The Bulls now own two picks in the 1st round of the top-heavy 2018 NBA Draft, which players figure to be on the board when the front office is on the clock for their 2nd selection, somewhere in the 15 to 20 range.

Of course, there's always a chance the Bulls decide to package their two selections to move up a couple of spots to get a player they really covet in the top-5. And there's a chance the Pelicans slide out of the playoffs and the choice moves into the late lottery. (I don't even want to consider the possibility the Pelicans win a top-3 pick in the lottery, delaying the conveyance of the draft choice to 2019!)

If you're a fan of the University of Kentucky, there's a decent chance the Bulls will use that mid-1st round pick on a Wildcat player. Four Wildcats are projected to go in the 12 to 25 range: point guard Shai Gilgeous-Alexander, wing Hamidou Diallo and forwards P.J. Washington and Jarred Vanderbilt.

Out of that group, Gilgeous-Alexander is the most interesting prospect. He's a tall point guard at 6-foot-6 with the ability to drive into the paint and shoot over smaller defenders. Gilgeous-Alexander needs to improve his outside shot, but he recently poured in 30 points in an overtime win over Vanderbilt. Sure, point guard isn't a major need for the Bulls, but in the middle of the first round, the idea is to get an athletic prospect with the biggest upside, and Gilgeous-Alexander certainly qualifies. Plus, at 6-foot-6 he can also play shooting guard alongside Kris Dunn at times, and has the athletic make-up to be an excellent defender.

Diallo is a freakish athlete who might earn a spot in an NBA Slam Dunk Contest one day. He's only averaging 12 points a game on 43 percent shooting, but with Kentucky still trying find a pecking order on an inconsistent young team it's been difficult for any player to stand out this season other than forward Kevin Knox, who figures to be a top 10 pick.

Washington is a decent power forward prospect who gets most of his points inside or by attacking the offensive boards, while Vanderbilt has been limited to just six games because of injury.

Another name to keep an eye on in the middle of round one is 6-foot-3 guard Anfernee Simons, currently playing on the prep level at IMG Academy. Simmons is still considering his college options, but he's eligible for the draft since he'll turn 19 in June, and scouts are attracted to his athleticism and ability to create shots off the dribble. Simons scored 36 points and made seven 3-pointers in a game last weekend, and he could wind up being this year's Terrance Ferguson, who played professionally overseas in Australia for one season and wound up going 21st in the 2017 draft to Oklahoma City.

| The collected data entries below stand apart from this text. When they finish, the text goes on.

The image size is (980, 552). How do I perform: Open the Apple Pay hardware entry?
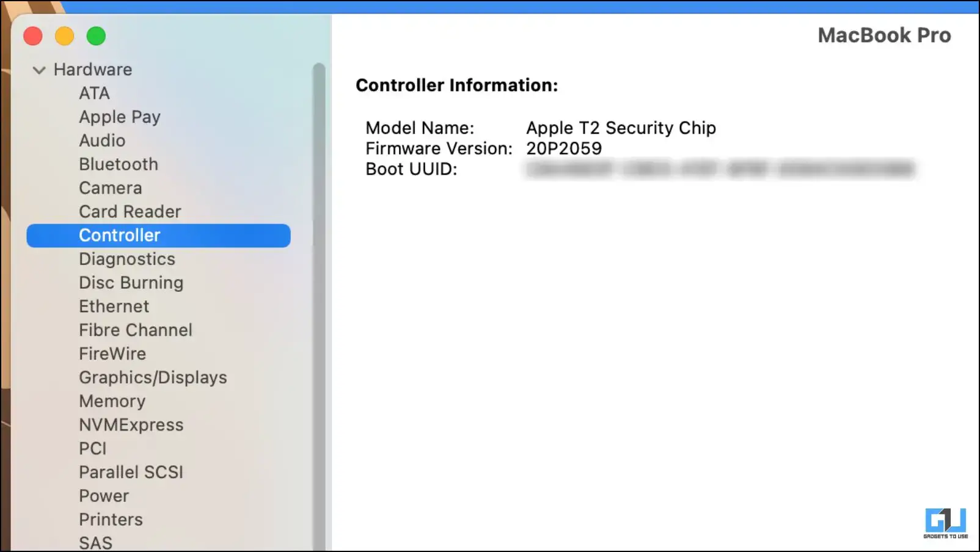point(119,117)
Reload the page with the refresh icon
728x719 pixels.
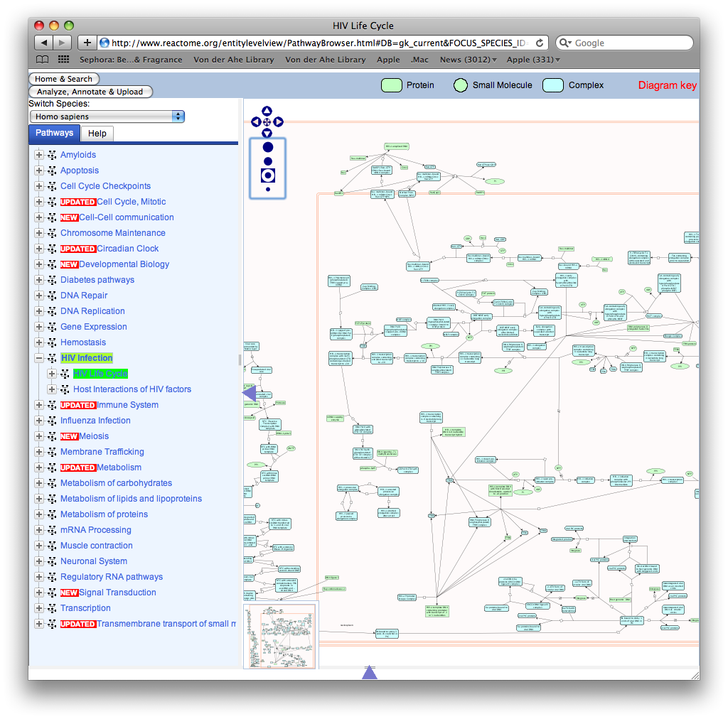[540, 43]
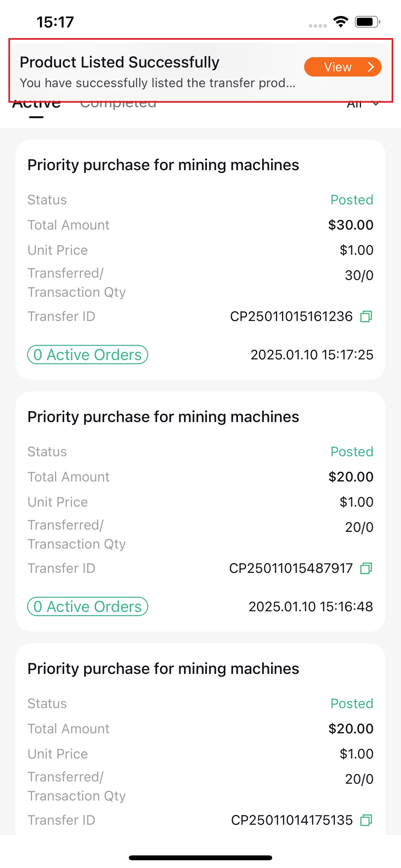The width and height of the screenshot is (401, 868).
Task: Tap the Wi-Fi status icon
Action: click(340, 22)
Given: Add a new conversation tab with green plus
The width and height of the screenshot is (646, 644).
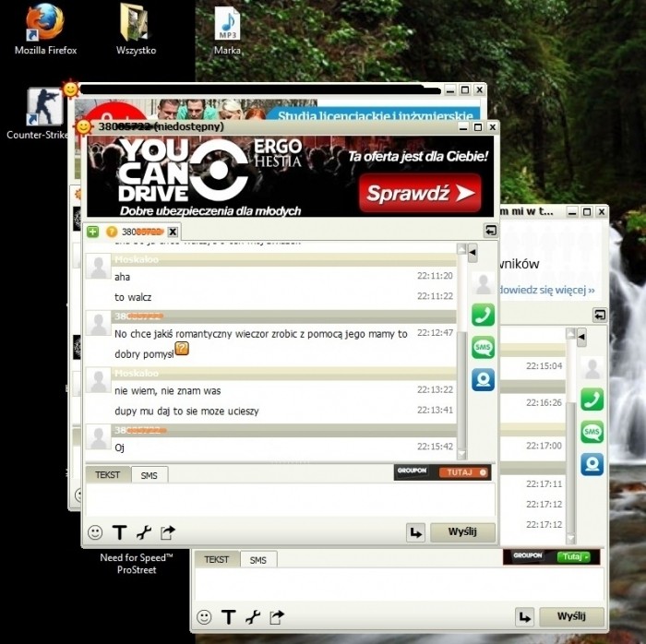Looking at the screenshot, I should tap(92, 231).
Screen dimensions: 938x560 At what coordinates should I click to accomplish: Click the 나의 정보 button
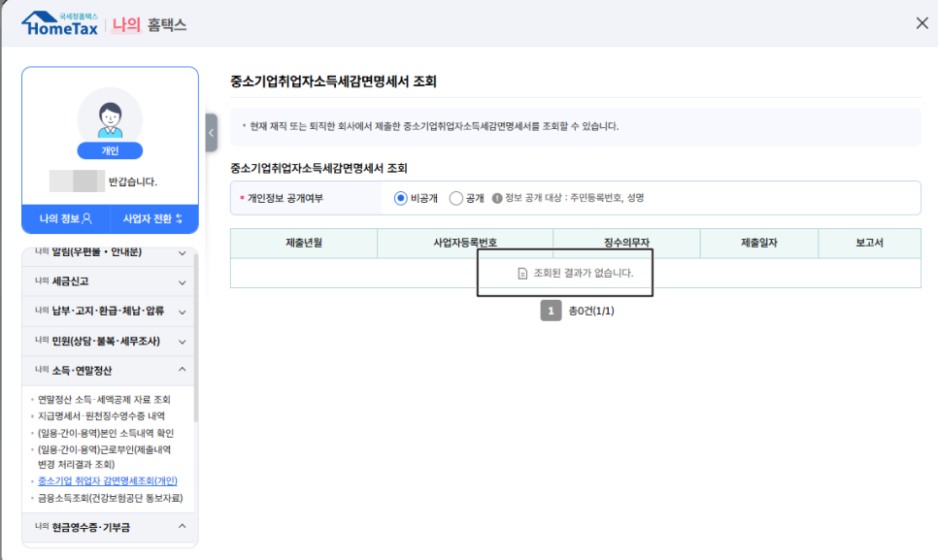click(64, 217)
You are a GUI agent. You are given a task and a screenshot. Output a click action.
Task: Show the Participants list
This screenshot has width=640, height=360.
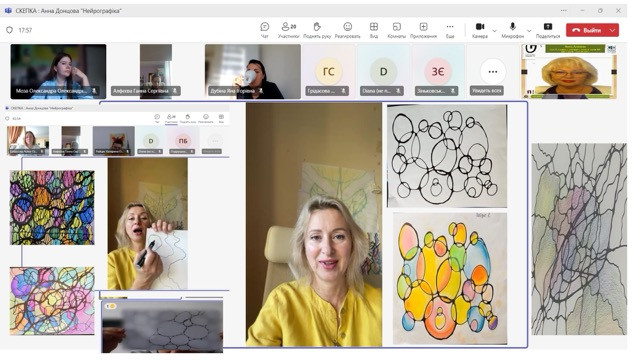[x=289, y=30]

Two Duke freshmen figure to be available in the middle of Round 1. Scouts are excited about the potential of 6-foot-3 point guard Trevon Duval, while Gary Trent Jr. has an NBA pedigree. His dad Gary Sr. was nicknamed the "Shaq of the MAC" and had a long NBA career, but Gary Jr. is a 6-foot-6 shooting guard who should emerge as a solid scorer at the pro level after playing in the shadow of Marvin Bagley, Grayson Allen and Wendell Carter at Duke. (By the way, Carter, a 6-foot-10 power forward, could slip into the late lottery, and the Bulls have always liked Allen!)

Young wing players Troy Brown of Oregon and the Miami duo of Bruce Brown and Lonnie Walker also could fit somewhere in the late teens to early 20s.

If the Pelicans miss the playoffs and their pick winds up at 13 or 14, the Bulls might have a shot at a couple of guys whose stock has dropped a bit this season, Michigan St. small forward Miles Bridges and Texas A&M big man Robert Williams.

As you can see, the possibilities are all over the map, and I didn't even list some of the true centers that are expected to go in the back half of Round 1 since the Bulls are overloaded at that position (for now) with Robin Lopez, Omer Asik and Cristiano Felicio.


- I'm sure many of you are tired of reading about the Cavaliers' on-going struggles, figuring we've seen this story in recent years, and LeBron James always gets his team to play its basketball going into the playoffs.

But this season just feels different. The Cavaliers have an old, unathletic roster and it looks like there's some genuine dissension in the ranks. Isaiah Thomas has only been playing for a few weeks after a long rehab from a hip injury, but the All-Star point guard who came over from Boston in the Kyrie Irving deal has been brutally honest about the team's defensive deficiencies; "Another embarrassing loss," Thomas told reporters after Saturday's 120-88 home-court blowout at the hands of the Rockets. "Something gotta change. I don't know. It was bad from the jump. I don't want to comment too much on it. I need to watch film to see what really went down. It wasn't a good one for us on both ends."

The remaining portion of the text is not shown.